# PROBLEM TO WORK ON
Collect each line of the records containing the string "Locate".

# Collected data entries
++++++

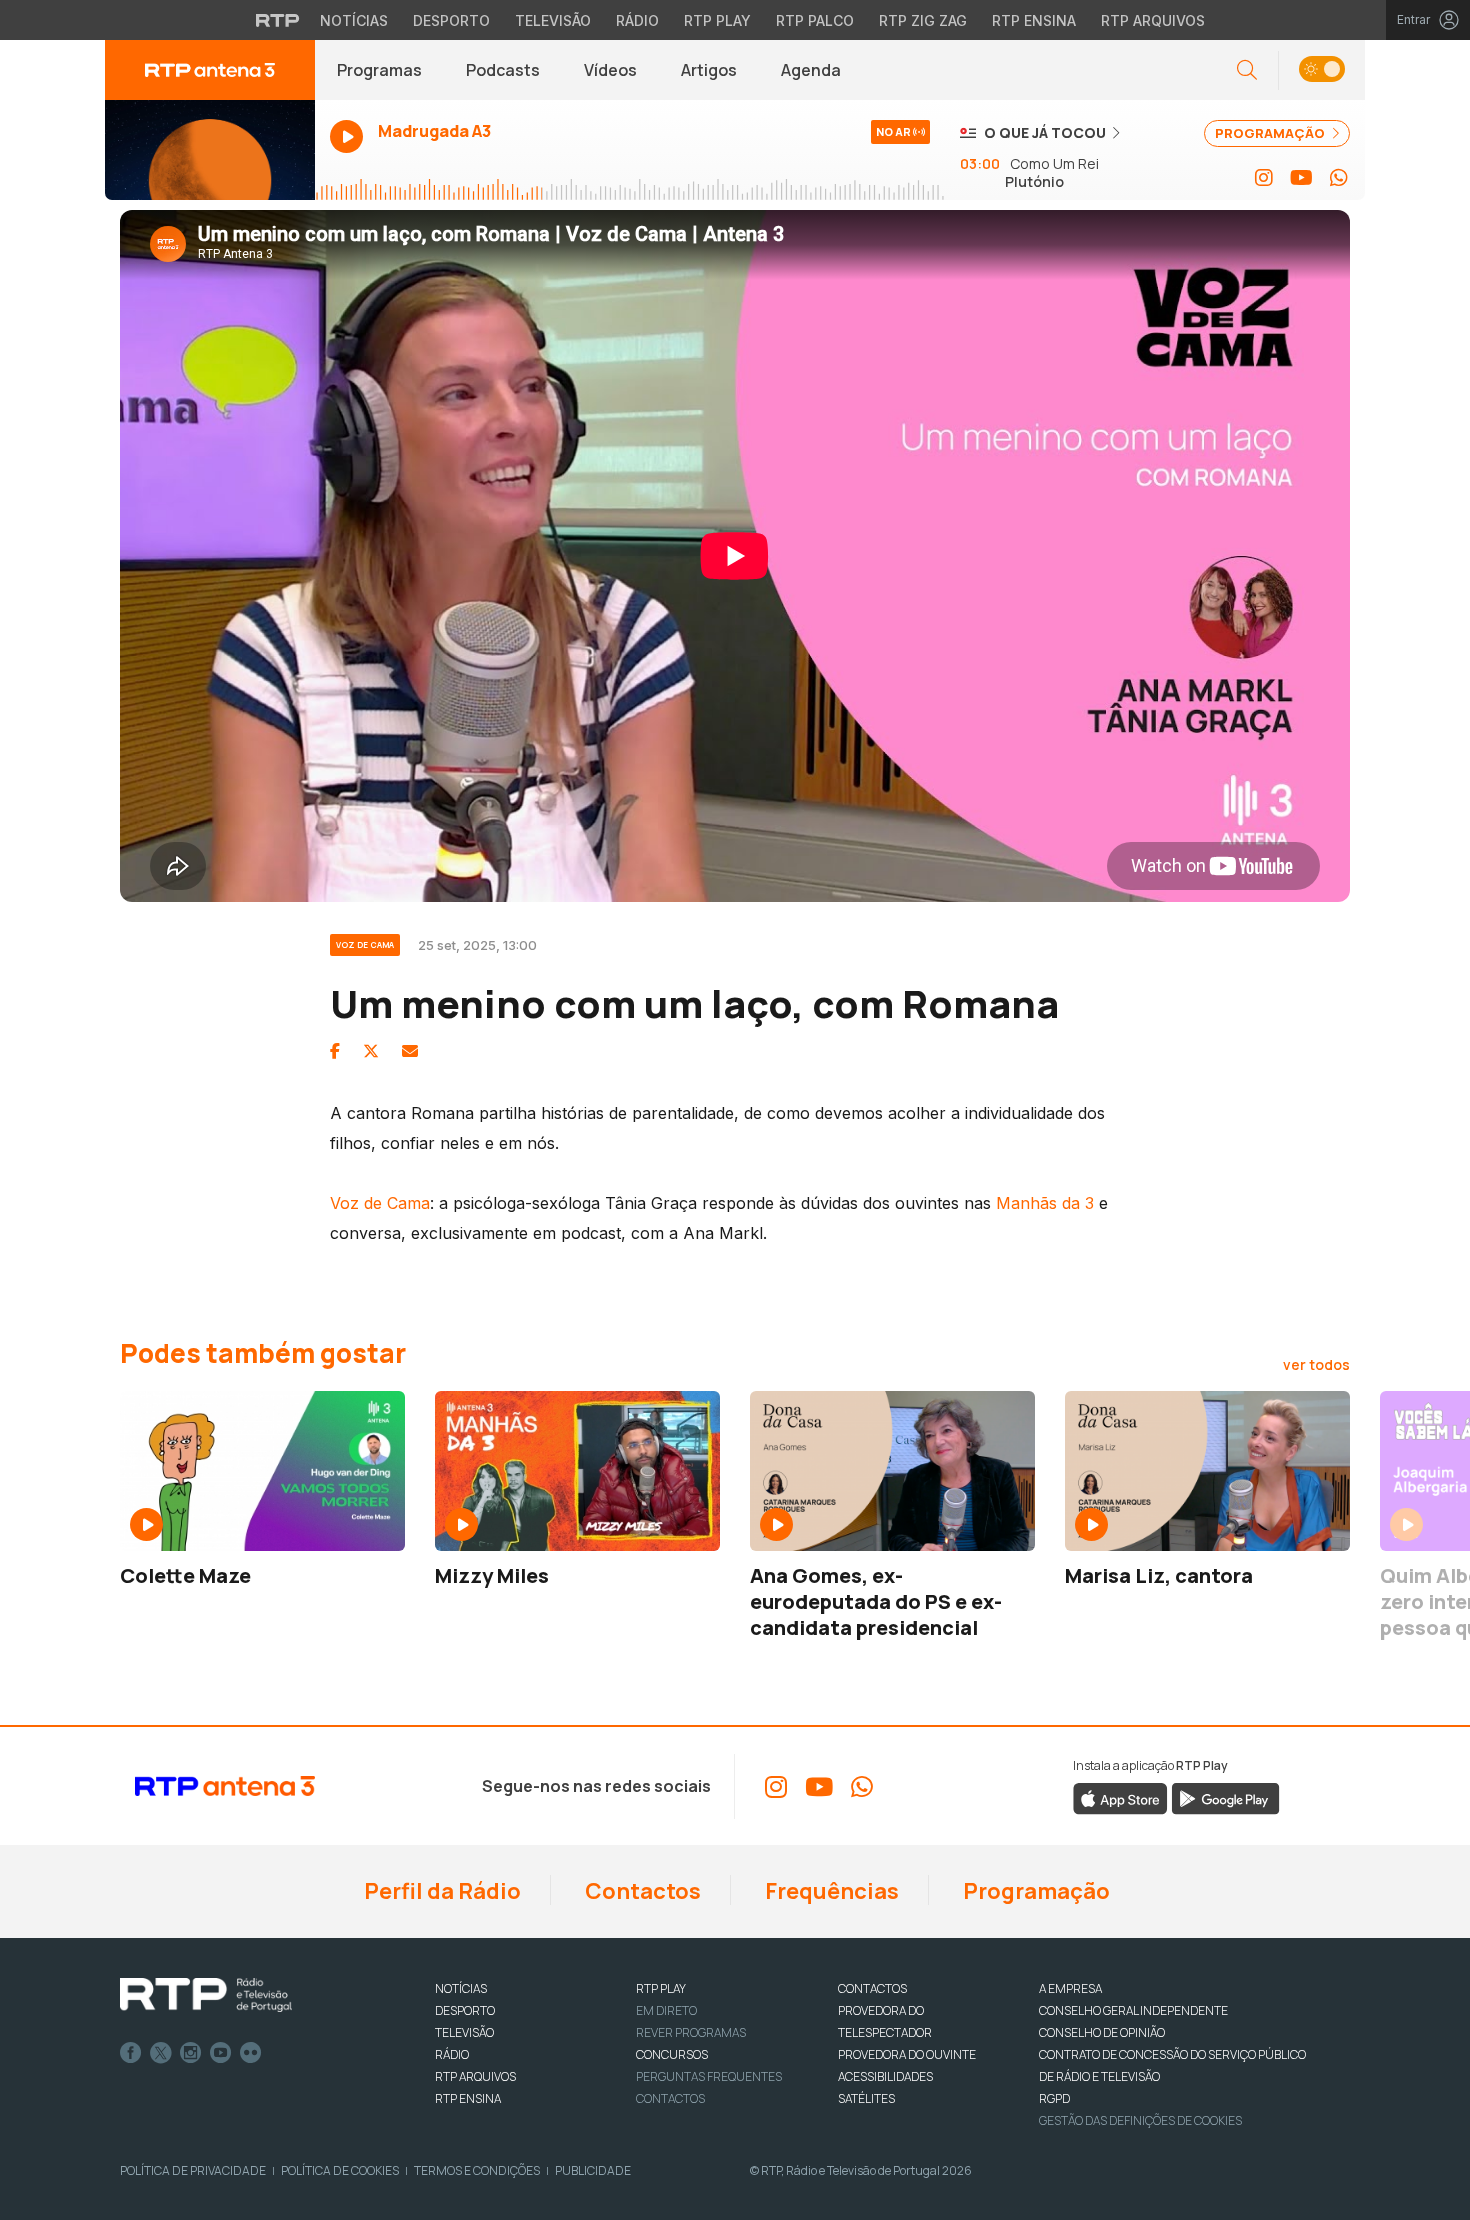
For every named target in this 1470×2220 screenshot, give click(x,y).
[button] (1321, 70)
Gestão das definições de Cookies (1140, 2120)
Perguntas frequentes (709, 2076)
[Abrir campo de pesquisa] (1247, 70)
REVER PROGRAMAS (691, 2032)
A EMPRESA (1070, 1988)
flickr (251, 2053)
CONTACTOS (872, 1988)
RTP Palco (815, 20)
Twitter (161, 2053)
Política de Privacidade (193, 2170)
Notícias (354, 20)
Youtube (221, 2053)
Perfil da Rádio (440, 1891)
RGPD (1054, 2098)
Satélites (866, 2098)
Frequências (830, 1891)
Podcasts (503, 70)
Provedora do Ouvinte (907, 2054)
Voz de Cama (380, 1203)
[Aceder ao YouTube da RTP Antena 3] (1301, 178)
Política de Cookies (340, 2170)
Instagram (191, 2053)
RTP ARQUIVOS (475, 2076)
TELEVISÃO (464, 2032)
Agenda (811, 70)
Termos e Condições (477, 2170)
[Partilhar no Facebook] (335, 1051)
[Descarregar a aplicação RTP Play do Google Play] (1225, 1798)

++++++

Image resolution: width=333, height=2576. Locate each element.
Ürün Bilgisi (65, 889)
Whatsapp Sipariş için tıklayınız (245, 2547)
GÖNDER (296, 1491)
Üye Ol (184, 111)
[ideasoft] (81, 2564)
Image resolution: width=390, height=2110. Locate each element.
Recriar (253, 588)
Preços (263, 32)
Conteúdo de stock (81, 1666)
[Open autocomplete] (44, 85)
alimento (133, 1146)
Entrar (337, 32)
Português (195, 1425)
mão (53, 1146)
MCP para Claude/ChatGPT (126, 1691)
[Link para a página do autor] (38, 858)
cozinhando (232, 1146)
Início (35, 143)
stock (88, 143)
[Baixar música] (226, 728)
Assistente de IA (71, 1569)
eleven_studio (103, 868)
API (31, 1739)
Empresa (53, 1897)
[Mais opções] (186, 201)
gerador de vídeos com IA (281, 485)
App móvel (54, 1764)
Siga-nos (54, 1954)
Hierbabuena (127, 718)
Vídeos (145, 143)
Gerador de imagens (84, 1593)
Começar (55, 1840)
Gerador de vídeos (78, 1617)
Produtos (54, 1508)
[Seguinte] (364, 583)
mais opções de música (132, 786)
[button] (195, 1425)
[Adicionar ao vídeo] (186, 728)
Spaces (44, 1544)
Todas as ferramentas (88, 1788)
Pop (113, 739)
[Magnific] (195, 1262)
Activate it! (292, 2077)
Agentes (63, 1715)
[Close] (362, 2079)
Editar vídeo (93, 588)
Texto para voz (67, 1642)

++++++

# THE ANSWER
Image resolution: width=333, height=2576. Locate each element.
Image resolution: width=390, height=2110. Locate each element.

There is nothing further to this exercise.